Periodicals for a long time remained the only carriers of printed Yiddish. The intellectuals were quick to seize the opportunities of free speech and to make liberal use of them for the spread of radical doctrines. The Yiddische Gazetten, started as early as 1874, was typical of the inferior kind of Yiddish periodicals. A semi-rabbinical, vulgar makeshift, printed in a jargon abounding in Talmudical Hebrew and spurious German, it had no programme, no spiritual physiognomy, and ministered to the coarser tastes of the masses. The Arbeiter Zeitung was representative of the better class. It was a strictly socialist organ and stood unflinchingly by its ideals. Launched as a weekly in 1890 by a number of Jewish workmen-socialists under the editorship of J. Rombro (Philip Krantz) and a year later taken under the direction of the gifted and versatile Abraham Cahan, it at once became the rallying point for the best intellectual forces the Jewish immigrants had in America.

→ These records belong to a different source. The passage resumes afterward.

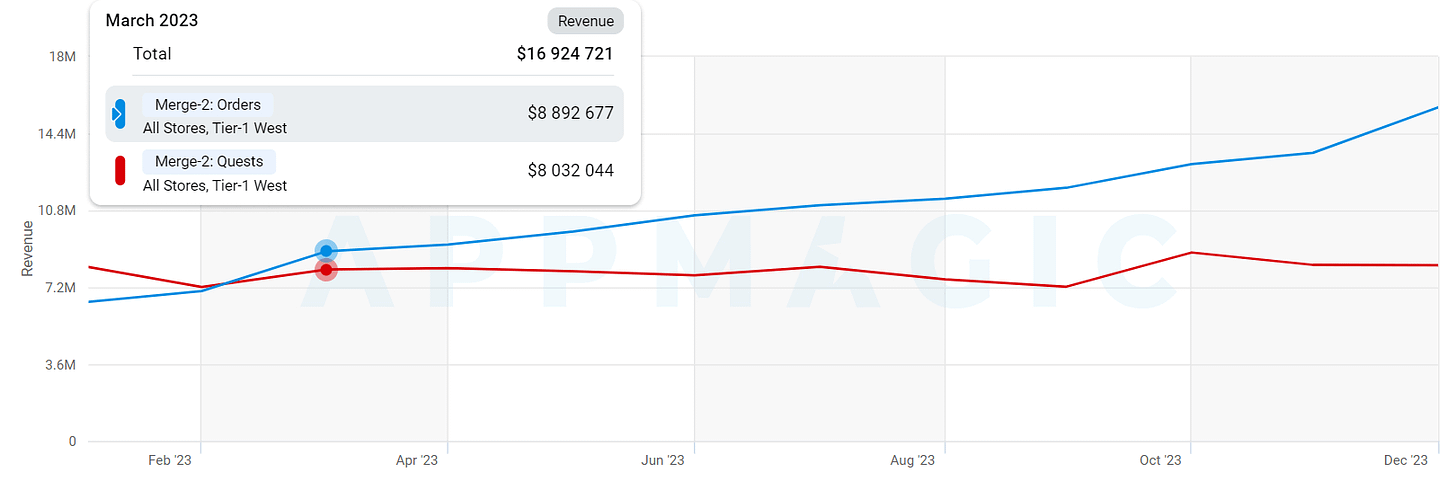The image size is (1456, 483).
Task: Click the red highlighted data point on the chart
Action: pyautogui.click(x=326, y=269)
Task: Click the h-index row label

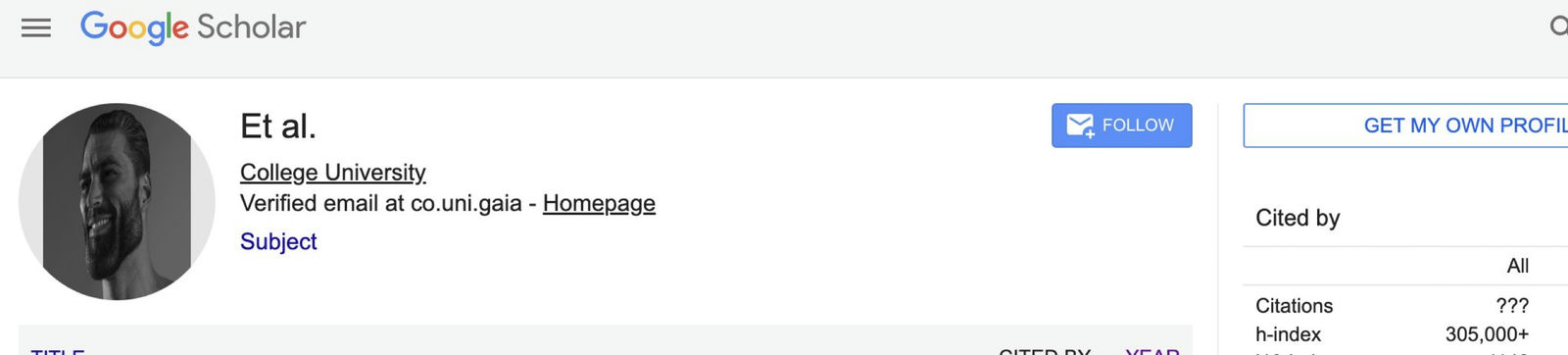Action: (x=1289, y=334)
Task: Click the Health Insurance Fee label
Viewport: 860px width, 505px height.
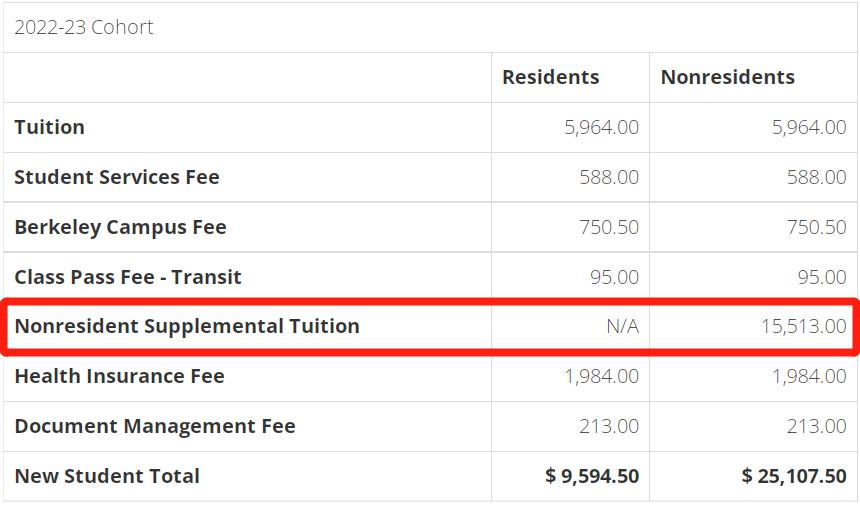Action: (x=119, y=376)
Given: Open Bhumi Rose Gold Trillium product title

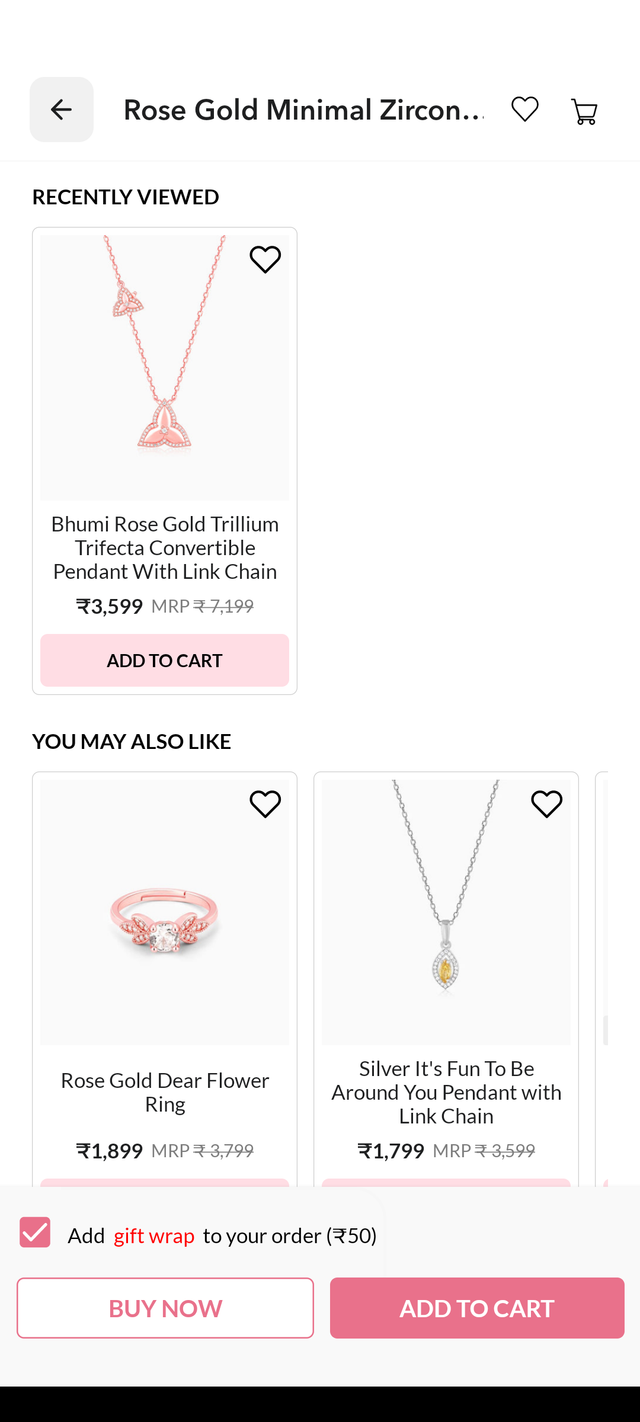Looking at the screenshot, I should [165, 548].
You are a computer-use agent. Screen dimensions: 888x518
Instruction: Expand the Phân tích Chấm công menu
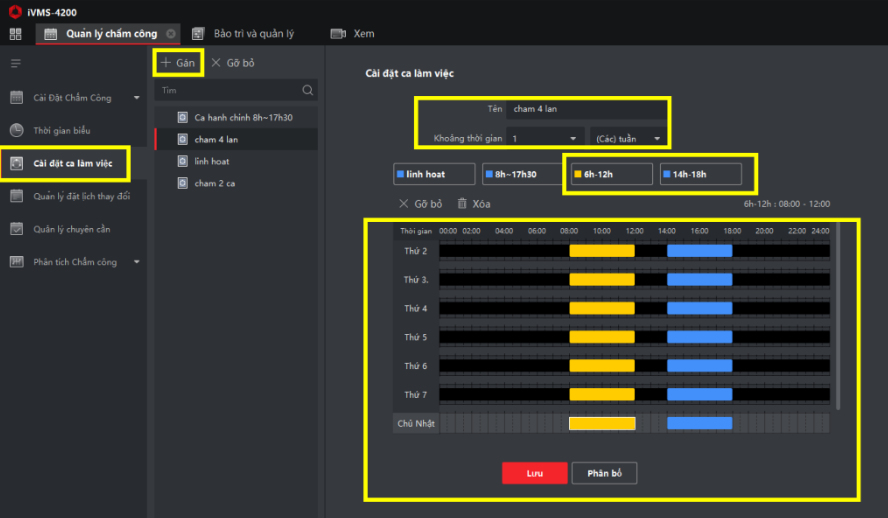[137, 262]

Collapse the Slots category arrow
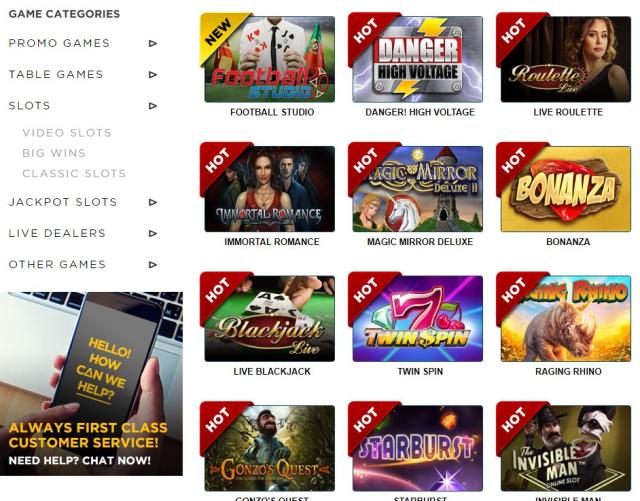click(x=153, y=106)
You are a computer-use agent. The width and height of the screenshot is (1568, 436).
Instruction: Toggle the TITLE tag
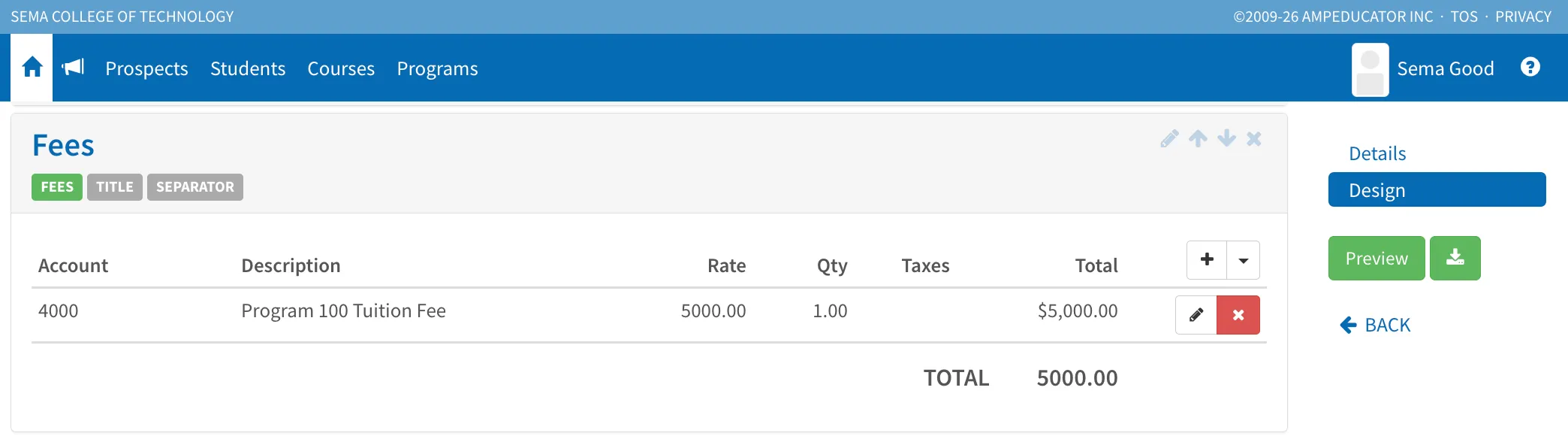point(115,187)
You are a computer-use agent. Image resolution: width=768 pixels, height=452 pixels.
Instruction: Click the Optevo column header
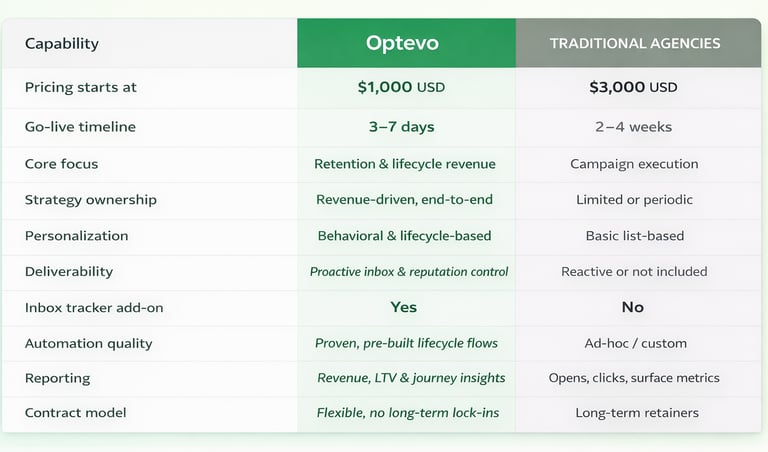pos(402,43)
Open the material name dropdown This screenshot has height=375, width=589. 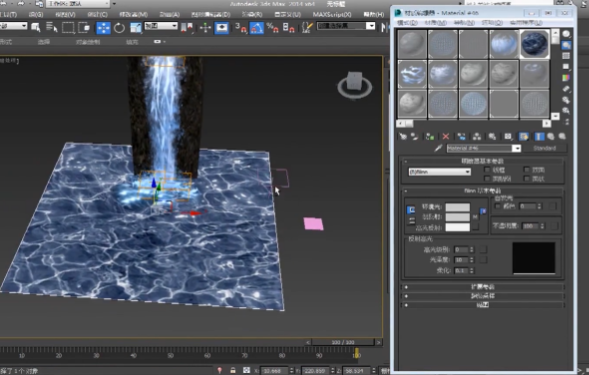517,148
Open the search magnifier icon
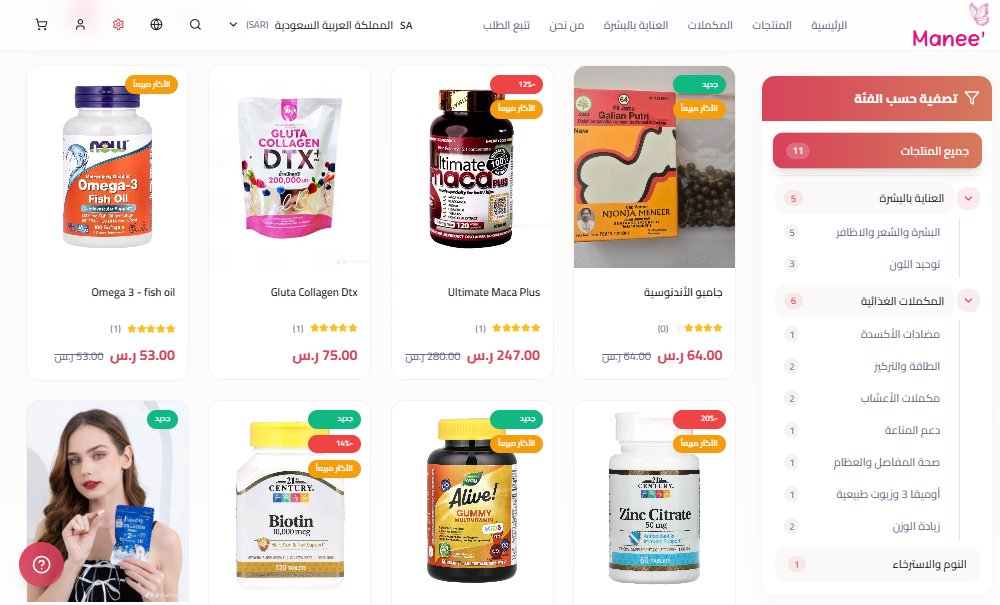Screen dimensions: 1000x605 (195, 25)
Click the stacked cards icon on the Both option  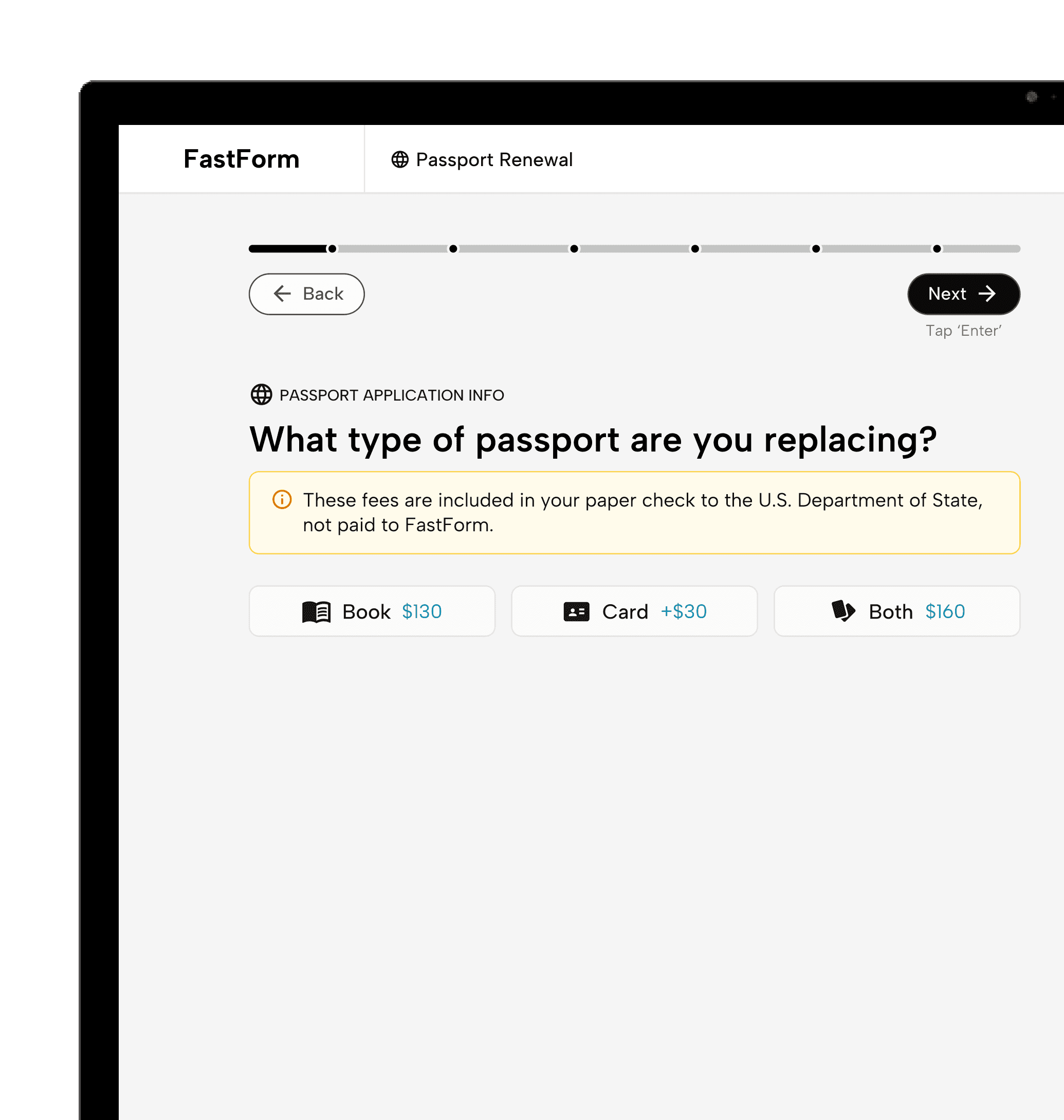pos(843,611)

Names now illustrious in Yiddish literature—Abraham Cahan, Philip Krantz, David Pinski, Z. Libin, L. Kobrin, B. Gorin, Morris Rosenfeld, and others—are intimately connected with the history of the Arbeiter Zeitung and later with the daily Abend Blatt and the monthly Zukunft.

Financially these periodicals, and their editors, led a hand-to-mouth existence, but they carried their banner high. Although the avowed purpose of such periodicals was to carry socialism to the masses, the necessity of a wider scope was soon recognized, and men like Abraham Cahan and Philip Krantz forced a widening of the field of interest and discussion. In the first issue of the Zukunft (January, 1892), the leading article avowed that “we can really express our programme in three words: we are Social Democrats.” But … “we shall also give stories, poems, and art criticism; for we hold that art educates and refines the man, and we shall combine, so to speak, the pleasant with the useful.” The issue contained A Biography of Karl Marx by Morris Hillquit; God, Religion, and Morality by Philip Krantz; The Growth of the Proletariat in America by Prof. Daniel De Leon; Elections in Germany by Herman Schlüter; the first of a series of articles on Darwinism by Abraham ham Cahan; Malthusianism and Capitalism by Philip Krantz. Of belles-lettres we find only The Swimming Coffin, a fantasy by Jacob Gordin. The evolution of this magazine, still the only serious American Yiddish monthly, may be judged from the table of contents of any issue of recent date. We now find fiction and poetry predominating, and topics of the times treated without academic pretension. This evolution is characteristic of all Yiddish-American journalism. There has been a levelling up and a levelling down in Yiddish periodicals which have put them on a sound financial basis and have removed both hyper-intellectual and vulgar elements. The editors and contributors of Jewish newspapers now realize that their readers are live men and women. Having adopted the features of American journalism “which make a paper go,” they have also retained the traditional elements of definite social and political policies in both general and specifically Jewish matters.